Над травой стлался молочный туман; серый рассветный воздух забирался за шиворот влажными холодными пальцами. Поежившись, трубач поднес к губам горн, чтобы трубить зорю, но кто-то тронул его сзади за плечо. Вздрогнув и обернувшись, трубач тотчас вытянулся во фрунт: перед ним стоял сам генерал. Он только что проделал свою обычную гимнастику, состоявшую из прыжков и прочих энергичных упражнений, и теперь набросил на голое тело походное одеяло, стоя босыми ногами на земле.
– Тс-с, сарматы близко! – шепнул он солдату, приложив палец к губам.
Потом вдруг взмахнул руками, от чего одеяло упало наземь, запрокинул голову и закричал кочетом.
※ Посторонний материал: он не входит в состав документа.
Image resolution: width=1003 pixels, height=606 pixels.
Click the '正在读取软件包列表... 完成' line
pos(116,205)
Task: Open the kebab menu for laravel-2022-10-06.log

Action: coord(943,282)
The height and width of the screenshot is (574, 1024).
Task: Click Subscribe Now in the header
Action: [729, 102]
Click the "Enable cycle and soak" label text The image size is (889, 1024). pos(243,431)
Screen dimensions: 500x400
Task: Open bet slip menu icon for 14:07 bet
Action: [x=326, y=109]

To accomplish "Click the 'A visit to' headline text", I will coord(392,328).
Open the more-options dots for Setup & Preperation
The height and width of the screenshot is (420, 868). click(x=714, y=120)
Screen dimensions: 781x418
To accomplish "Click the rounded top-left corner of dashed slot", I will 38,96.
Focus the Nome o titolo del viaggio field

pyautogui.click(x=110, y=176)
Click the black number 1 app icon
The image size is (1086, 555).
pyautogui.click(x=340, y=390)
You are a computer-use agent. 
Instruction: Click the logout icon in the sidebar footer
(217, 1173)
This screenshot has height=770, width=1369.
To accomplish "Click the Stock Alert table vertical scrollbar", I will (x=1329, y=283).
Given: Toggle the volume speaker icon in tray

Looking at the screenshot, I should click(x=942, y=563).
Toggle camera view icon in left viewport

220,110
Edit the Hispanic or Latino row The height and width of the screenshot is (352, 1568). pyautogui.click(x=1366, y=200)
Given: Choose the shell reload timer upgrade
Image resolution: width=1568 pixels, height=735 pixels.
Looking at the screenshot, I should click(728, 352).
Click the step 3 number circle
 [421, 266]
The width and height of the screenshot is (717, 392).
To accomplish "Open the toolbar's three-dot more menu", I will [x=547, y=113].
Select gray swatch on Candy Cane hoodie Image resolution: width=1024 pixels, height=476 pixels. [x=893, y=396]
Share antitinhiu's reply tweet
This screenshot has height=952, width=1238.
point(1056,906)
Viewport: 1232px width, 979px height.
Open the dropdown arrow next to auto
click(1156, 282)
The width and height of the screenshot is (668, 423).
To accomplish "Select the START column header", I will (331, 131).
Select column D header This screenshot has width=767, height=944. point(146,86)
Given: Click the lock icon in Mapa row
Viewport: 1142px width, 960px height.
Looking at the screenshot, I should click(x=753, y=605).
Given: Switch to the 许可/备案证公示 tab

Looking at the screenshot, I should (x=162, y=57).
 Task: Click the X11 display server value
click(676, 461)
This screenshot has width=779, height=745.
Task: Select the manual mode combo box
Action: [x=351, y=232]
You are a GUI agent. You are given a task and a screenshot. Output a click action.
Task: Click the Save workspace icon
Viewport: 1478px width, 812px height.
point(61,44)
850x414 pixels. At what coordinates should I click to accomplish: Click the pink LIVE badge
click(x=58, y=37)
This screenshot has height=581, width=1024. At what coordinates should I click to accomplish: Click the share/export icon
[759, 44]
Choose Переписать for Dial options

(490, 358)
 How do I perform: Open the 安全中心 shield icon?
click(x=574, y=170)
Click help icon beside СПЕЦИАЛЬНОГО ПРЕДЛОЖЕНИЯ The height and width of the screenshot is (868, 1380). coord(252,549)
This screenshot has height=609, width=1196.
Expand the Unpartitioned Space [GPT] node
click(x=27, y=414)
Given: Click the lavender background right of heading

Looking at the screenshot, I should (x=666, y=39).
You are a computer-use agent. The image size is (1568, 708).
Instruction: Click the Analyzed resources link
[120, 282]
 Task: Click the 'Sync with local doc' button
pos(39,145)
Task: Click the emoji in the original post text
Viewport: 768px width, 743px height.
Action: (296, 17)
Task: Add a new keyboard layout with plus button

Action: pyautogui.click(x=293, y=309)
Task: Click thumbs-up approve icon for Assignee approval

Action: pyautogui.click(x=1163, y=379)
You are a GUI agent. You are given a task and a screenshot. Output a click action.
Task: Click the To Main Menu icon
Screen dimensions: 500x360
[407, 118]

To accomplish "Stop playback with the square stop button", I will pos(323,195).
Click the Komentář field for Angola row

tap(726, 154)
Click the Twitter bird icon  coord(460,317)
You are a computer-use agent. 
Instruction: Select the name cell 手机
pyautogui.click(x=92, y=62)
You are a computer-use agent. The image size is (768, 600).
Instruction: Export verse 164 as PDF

Трубач не смог сдержать улыбки – до чего ж похоже, прямо как у них в деревне! Выждав некоторое время, Суворов дал второй «сигнал».
Из шалашей начали вылезать удивленные солдаты – откуда взялся петух? Снова завернувшись в одеяло, Суворов отдал приказ подбежавшему дежурному офицеру:
– В час собираться, в два отправляться, в семь-восемь быть на месте. Смотреть в оба.